TEXT PASSAGE »

What if we want the Beatles or Steve Jobs LLMs, not the robot? Temperature only fixes this at output logits time, but the novel ideas are compressed away to 0 in the weights at that point.

Some psychedelic inference time LLM manipulation ideas

(Claude told me no one has tried most of these[?])

1. Super Subconscious

Psychedelics cause thalamic gating collapse, allowing more ideas to go from the subconscious to the conscious brain.

The equivalent is an inverted DoLa layer — Chuang et al. (2024); Banerjee et al. (2025) showed that Decoding by Contrasting Layers at inference time suppresses divergent signal. Reversing would preserve more thoughts from the earlier layers that get forcibly suppressed by later layers.

2. Idea Connector

Psychedelics cause hyperassociative thinking which increases semantic network activation. So thinking "dog" would also make you think "evolution from wolves, loyalty", instead of just "fur, pet".

The equivalent is feed forward network gate widening. Research in the gate activations area is entirely in the opposite direction, trying to activate more sparsely so the network can get faster. But what if we want to make these weird (and usually irrelevant) connections between thoughts?

WHAT TO DO »
1. Transcribe the part of the post on psychedelic-inspired LLM ideas starting with "What if we want the" and going on through "at that point.".
2. Decide whether each statement agrees with the post on psychedelic-inspired LLM ideas, answering yes or no and quoting the words from the post that settle it. (a) The post says temperature works on the model's weights. (b) According to the post, psychedelics cause thalamic gating collapse. (c) The post describes research on gate activations as aiming for sparser activation to make the network faster.
3. Write the next part of the post on psychedelic-inspired LLM ideas, picking up after its final sentence.
The listing that follows the post comes from a separate source.

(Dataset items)
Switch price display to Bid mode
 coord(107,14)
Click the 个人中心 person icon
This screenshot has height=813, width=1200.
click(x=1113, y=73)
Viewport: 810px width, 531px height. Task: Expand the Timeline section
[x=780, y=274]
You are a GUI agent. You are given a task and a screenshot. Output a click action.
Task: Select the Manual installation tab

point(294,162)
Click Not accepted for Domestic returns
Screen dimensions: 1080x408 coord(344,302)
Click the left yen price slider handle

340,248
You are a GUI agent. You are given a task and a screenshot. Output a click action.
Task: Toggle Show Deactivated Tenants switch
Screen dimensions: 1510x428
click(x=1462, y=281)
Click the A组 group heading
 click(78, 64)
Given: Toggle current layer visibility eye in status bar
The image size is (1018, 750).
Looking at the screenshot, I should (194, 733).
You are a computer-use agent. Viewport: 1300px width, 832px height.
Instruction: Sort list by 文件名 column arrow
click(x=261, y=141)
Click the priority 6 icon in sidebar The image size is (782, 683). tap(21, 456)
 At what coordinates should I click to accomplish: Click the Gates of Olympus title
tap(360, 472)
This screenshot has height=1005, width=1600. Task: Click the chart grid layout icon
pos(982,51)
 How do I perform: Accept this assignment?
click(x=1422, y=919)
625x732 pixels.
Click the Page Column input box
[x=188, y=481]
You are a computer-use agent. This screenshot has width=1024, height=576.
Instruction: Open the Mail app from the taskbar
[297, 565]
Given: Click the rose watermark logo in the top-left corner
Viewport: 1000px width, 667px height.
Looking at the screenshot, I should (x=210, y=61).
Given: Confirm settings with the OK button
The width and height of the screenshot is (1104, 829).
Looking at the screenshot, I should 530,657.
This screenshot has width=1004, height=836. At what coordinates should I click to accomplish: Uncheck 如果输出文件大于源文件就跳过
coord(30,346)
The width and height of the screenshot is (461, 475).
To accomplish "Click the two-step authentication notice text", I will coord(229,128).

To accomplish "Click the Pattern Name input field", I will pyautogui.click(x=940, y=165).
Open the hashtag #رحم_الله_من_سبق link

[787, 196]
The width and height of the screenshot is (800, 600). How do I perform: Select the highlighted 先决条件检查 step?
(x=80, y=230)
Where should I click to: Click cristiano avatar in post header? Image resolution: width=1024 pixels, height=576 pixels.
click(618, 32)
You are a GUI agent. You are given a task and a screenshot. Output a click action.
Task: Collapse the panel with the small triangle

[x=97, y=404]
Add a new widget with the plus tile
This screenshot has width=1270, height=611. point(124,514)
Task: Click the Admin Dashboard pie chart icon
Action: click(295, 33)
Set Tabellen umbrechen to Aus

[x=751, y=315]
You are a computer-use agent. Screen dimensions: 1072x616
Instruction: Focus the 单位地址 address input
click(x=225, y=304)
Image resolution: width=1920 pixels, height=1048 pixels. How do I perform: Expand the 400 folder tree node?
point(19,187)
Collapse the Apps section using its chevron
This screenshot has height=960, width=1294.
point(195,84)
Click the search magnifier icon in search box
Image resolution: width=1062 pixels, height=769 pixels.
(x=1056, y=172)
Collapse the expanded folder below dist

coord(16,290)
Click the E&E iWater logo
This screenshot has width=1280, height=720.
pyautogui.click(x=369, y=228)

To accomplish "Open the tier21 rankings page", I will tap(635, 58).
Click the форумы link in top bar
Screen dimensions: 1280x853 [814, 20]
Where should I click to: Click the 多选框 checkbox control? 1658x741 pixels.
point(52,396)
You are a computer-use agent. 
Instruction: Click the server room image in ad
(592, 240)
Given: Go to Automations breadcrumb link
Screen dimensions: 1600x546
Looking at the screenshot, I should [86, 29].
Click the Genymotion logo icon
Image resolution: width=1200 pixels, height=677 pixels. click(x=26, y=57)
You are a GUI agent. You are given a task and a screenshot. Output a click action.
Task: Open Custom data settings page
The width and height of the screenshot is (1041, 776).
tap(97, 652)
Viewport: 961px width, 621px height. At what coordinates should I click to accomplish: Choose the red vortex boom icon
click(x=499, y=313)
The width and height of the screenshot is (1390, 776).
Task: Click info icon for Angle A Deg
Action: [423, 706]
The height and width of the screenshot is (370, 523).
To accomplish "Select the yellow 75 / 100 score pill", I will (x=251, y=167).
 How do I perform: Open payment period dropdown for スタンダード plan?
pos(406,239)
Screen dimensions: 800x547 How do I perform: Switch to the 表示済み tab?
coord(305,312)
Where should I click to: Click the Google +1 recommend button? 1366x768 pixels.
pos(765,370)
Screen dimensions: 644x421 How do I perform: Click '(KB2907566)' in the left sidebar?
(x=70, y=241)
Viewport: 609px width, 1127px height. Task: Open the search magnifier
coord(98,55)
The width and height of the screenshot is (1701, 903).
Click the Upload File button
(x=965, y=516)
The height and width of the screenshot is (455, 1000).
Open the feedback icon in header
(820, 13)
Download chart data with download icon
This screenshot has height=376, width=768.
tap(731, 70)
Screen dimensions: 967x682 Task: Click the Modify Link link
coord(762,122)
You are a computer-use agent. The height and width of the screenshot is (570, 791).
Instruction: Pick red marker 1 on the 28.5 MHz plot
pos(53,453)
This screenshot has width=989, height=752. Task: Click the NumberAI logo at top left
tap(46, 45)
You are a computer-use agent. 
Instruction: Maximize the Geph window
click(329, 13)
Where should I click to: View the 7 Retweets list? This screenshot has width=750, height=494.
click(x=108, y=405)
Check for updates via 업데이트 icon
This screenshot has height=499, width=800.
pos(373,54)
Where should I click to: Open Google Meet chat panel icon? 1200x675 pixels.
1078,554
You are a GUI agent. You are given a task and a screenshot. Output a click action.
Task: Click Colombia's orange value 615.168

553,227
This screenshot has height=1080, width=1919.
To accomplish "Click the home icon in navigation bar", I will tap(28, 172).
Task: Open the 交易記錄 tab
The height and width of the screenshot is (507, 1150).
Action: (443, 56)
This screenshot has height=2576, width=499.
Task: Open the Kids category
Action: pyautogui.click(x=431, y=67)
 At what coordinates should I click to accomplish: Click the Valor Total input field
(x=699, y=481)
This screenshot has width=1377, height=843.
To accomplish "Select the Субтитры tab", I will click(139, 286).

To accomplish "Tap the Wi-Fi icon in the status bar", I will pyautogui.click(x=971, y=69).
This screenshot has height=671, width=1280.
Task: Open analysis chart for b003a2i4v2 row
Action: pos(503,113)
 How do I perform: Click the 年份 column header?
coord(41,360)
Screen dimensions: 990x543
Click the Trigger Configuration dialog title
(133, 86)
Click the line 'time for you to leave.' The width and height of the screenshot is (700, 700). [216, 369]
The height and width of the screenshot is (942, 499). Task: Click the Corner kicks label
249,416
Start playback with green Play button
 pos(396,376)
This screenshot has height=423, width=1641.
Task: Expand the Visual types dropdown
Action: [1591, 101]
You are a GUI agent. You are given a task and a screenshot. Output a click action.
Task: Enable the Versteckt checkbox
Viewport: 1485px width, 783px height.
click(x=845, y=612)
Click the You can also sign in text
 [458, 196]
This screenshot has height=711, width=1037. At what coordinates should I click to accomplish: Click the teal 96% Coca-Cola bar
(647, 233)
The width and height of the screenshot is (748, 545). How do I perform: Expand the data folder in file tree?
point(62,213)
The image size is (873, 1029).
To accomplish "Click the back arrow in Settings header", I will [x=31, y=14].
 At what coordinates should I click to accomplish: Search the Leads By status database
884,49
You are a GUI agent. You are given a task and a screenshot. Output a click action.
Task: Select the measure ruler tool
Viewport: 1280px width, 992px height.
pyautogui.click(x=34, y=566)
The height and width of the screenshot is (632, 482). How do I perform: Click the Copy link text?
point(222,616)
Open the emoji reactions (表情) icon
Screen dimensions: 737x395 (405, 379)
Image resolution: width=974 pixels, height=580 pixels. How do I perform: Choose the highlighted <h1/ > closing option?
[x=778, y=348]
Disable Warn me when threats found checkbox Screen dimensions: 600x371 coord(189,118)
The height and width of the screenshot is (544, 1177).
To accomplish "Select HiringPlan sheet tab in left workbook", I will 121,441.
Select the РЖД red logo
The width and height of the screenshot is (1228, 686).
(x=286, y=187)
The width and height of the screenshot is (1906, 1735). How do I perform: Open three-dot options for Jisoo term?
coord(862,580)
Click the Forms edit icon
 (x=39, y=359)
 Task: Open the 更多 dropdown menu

RESPONSES TO THE TASKS »
1.
What if we want the Beatles or Steve Jobs LLMs, not the robot? Temperature only fixes this at output logits time, but the novel ideas are compressed away to 0 in the weights at that point.

2.
(a) No: "Temperature only fixes this at output logits time, but the novel ideas are compressed away to 0 in the weights at that point."
(b) Yes: "Psychedelics cause thalamic gating collapse, allowing more ideas to go from the subconscious to the conscious brain."
(c) Yes: "Research in the gate activations area is entirely in the opposite direction, trying to activate more sparsely so the network can get faster."

3.
3. Dreamy

Psychedelics increase neural entropy at higher cortical layers, causing variance in thinking about abstract beliefs and habits.

The equivalent would be to make some noise vectors in some of the middle layers of the LLM, human evaluate which ones make the model more of a vibe. Cluster noise patterns to make moods & reuse.

4. No Priors

Psychedelics reduce the brain's confidence in its "dominant high-level beliefs"; reduced belief in priors (REBUS).

Dampening the weights in the later attention layers to get the model back closer to a word association model and less chatbot. Some experiments have tried blending RLHF weights w/ base model weights to "recover lost capabilities", but this would be a layer by layer tune to try and increase "novelty".

Should I try some of these out? Should only be a grand or 2 on a 70b model.